— start PAGE TEXT —

Using the exp-log technique,
[tex]\displaystyle \lim_{n\to\infty} \frac{\left(1 \times 2^2 \times 3^3 \times \cdots \times n^n\right)^{\frac1{n^2}}}{n^{\frac{n+1}{2n}}}[/tex]
[tex]\displaystyle = \exp\left(\lim_{n\to\infty} \frac{\ln\left(\prod\limits_{k=1}^n k^k\right)}{n^2} - \frac{n+1}{2n} \ln(n)\right)\right)[/tex]
[tex]\displaystyle = \exp\left(\lim_{n\to\infty} \frac{\sum\limits_{k=1}^n k\ln(k)}{n^2} - \frac{n+1}{2n} \ln(n)\right)\right)[/tex]
We have ln(k) = ln(k/n) + ln(n), and so we can rewrite the limand as
[tex]\displaystyle = \exp\left(\lim_{n\to\infty} \left(\frac1n \sum\limits_{k=1}^n \frac kn \ln\left(\frac kn\right) + \frac{\ln(n)}{n^2} \sum_{k=1}^n 1 - \frac{n+1}{2n} \ln(n)\right)\right)[/tex]
Then the first sum converges to a definite integral,
[tex]\displaystyle \lim_{n\to\infty} \frac1n \sum_{k=1}^n \frac kn \ln\left(\frac kn\right) = \int_0^1 x \ln(x) \, dx = -\frac14[/tex]
while the remaining terms vanish since
[tex]\displaystyle \frac{\ln(n)}{n^2} \sum_{k=1}^n 1 = \frac{\ln(n)}{n^2} \times \frac{n(n+1)}2 = \frac{n+1}{2n}\ln(n)[/tex]
So the limit is [tex]\boxed{e^{-1/4}}[/tex].

— end PAGE TEXT —
— start LISTING —

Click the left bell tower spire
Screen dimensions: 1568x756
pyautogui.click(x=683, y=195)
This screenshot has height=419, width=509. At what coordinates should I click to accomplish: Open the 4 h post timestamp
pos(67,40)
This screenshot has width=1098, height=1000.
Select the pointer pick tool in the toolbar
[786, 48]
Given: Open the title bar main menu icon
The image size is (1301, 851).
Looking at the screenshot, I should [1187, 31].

— end LISTING —
— start LISTING —

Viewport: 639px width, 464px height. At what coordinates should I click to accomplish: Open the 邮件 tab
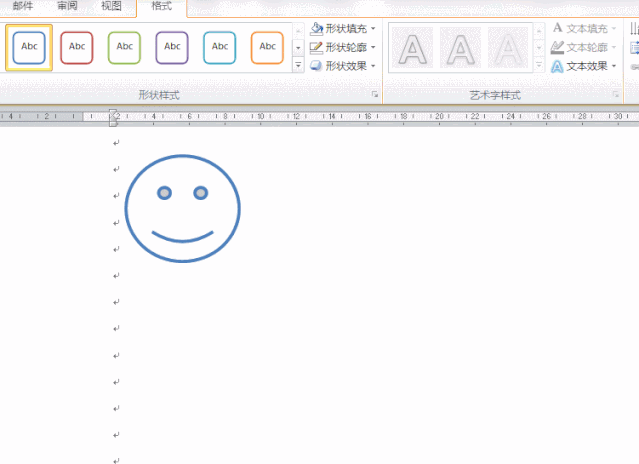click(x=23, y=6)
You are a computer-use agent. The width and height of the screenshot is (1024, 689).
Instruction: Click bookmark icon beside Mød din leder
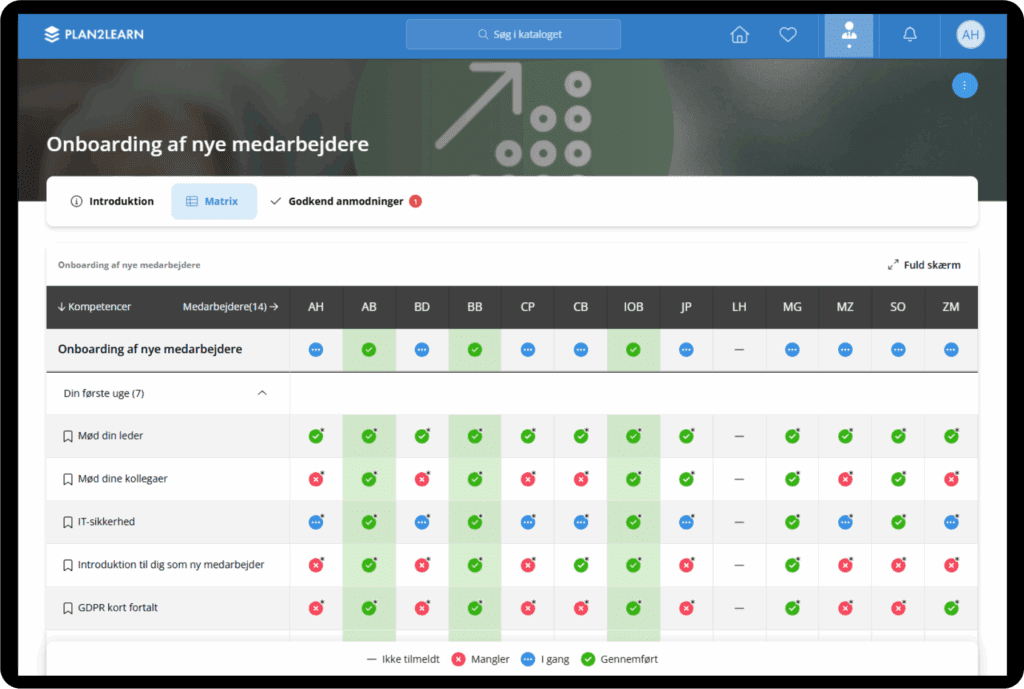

— end LISTING —
— start LISTING —

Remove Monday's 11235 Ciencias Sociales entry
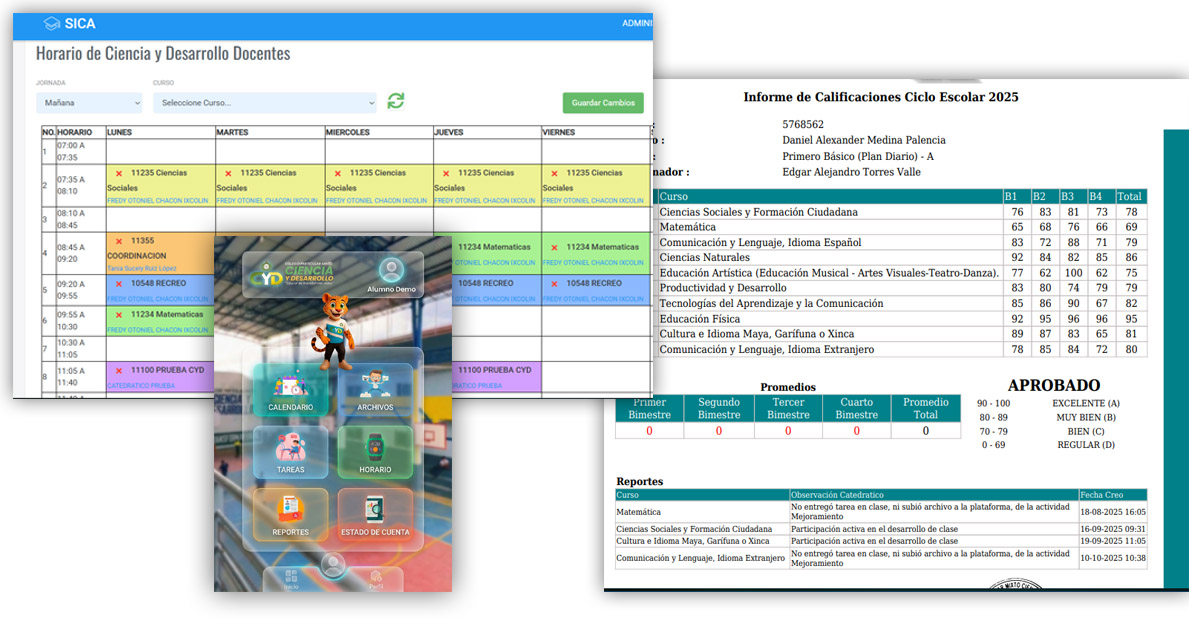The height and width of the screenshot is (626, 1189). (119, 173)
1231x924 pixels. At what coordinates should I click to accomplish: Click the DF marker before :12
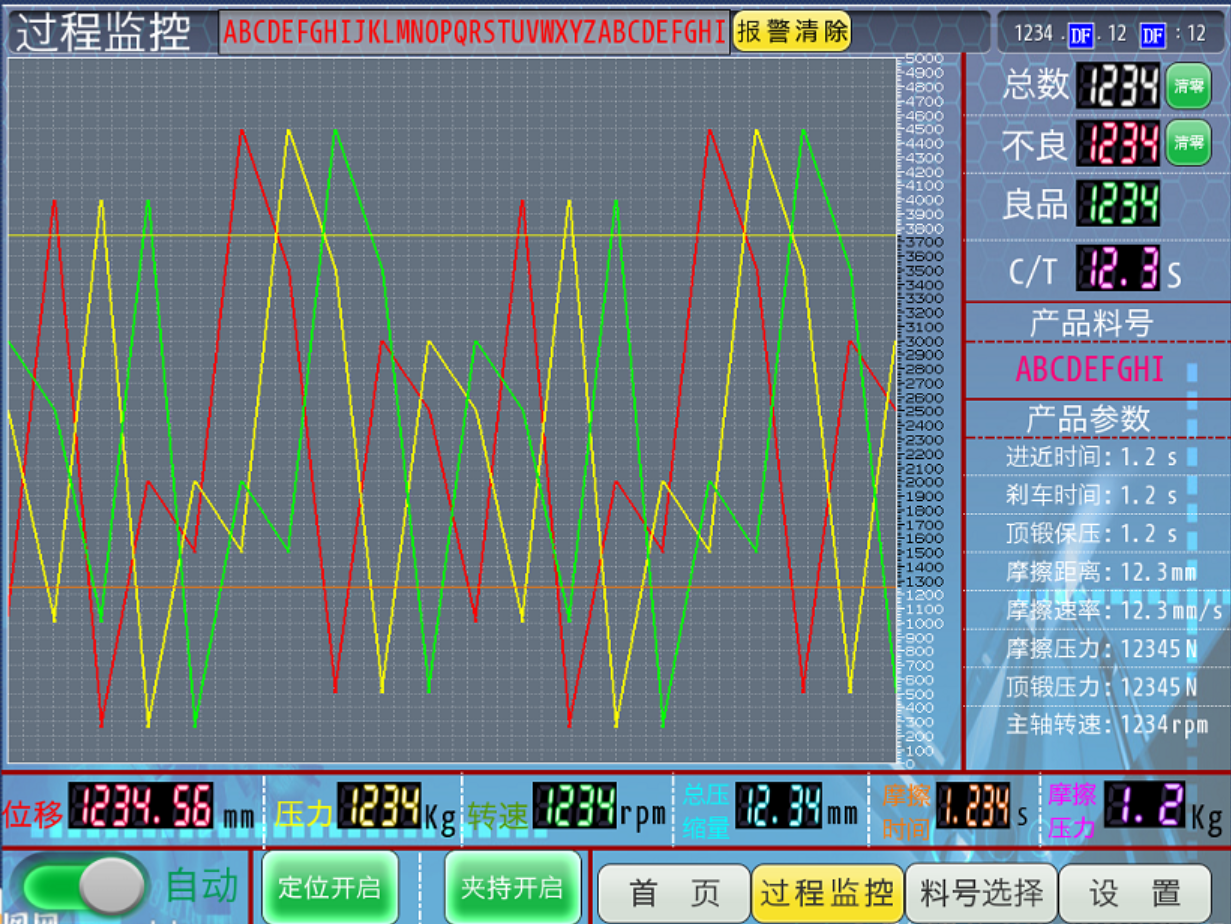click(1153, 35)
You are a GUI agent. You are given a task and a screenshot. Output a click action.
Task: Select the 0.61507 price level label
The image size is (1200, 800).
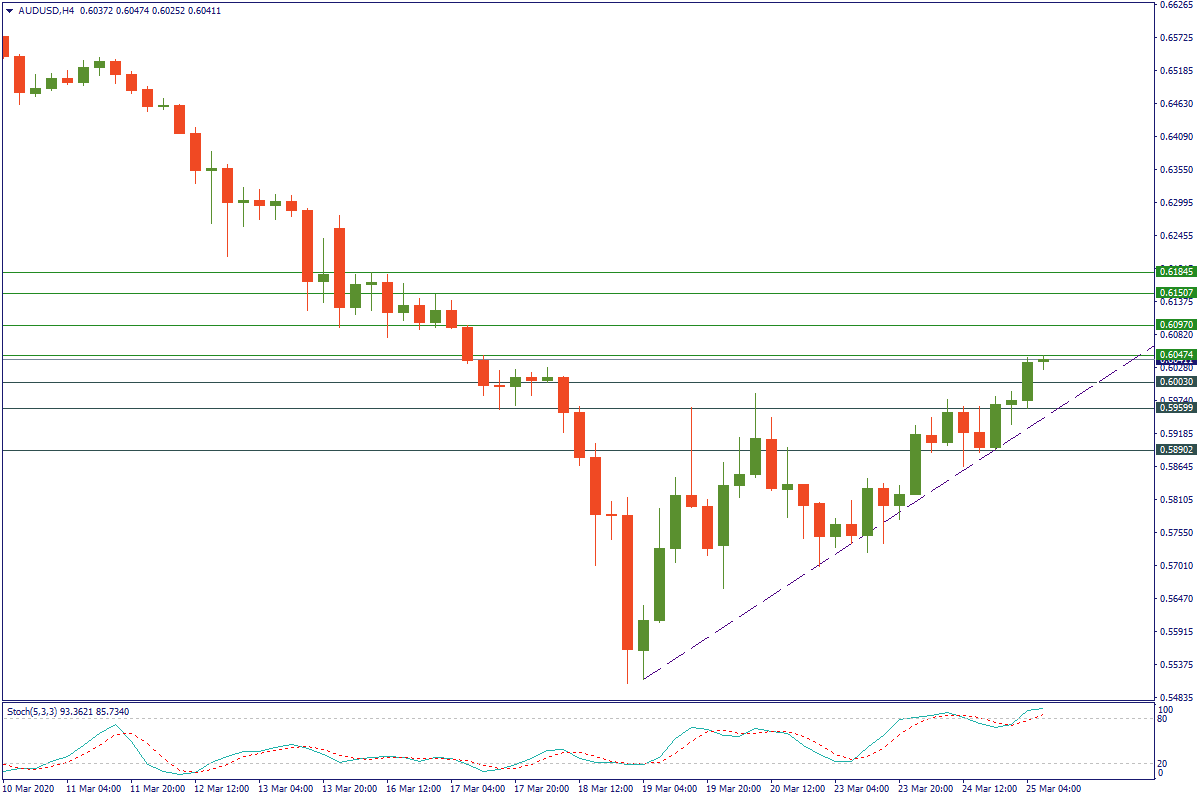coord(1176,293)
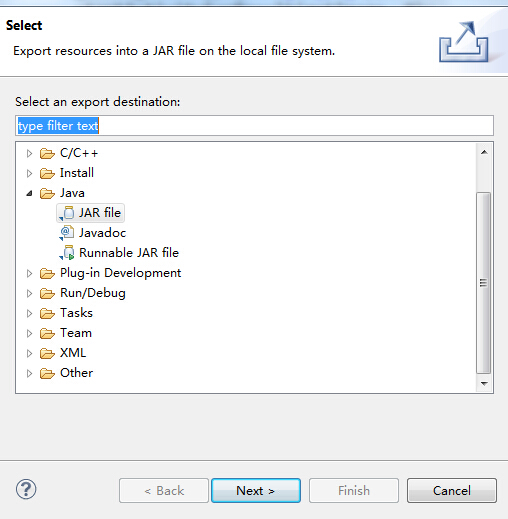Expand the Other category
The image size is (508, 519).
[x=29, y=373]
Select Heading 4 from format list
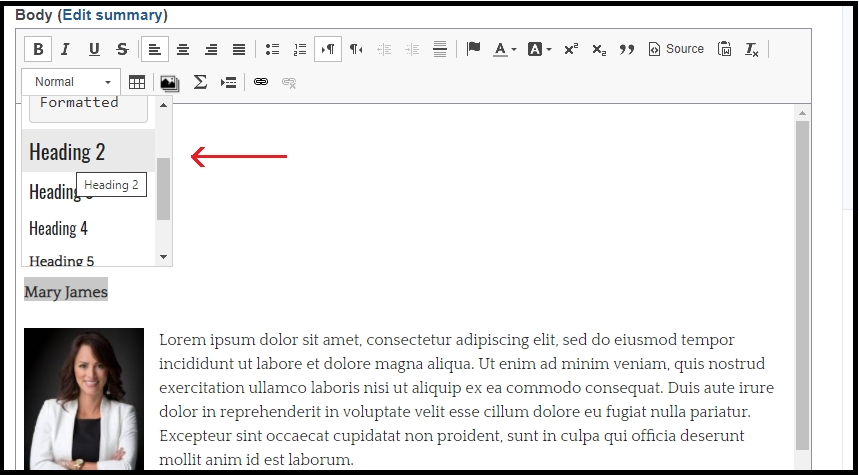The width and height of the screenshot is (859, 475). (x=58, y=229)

— end LISTING —

> SET EXERCISE:
Check each statement against the worked limit problem above, answering yes or no and quoting the words of the text that decide it. 1. The first sum converges to a definite integral. 2. ln(k) is rewritten as ln(k/n) minus ln(n). 3. The remaining terms grow without bound.

> WRITTEN ANSWER:
1. Yes: "Then the first sum converges to a definite integral"
2. No: "We have ln(k) = ln(k/n) + ln(n)"
3. No: "while the remaining terms vanish"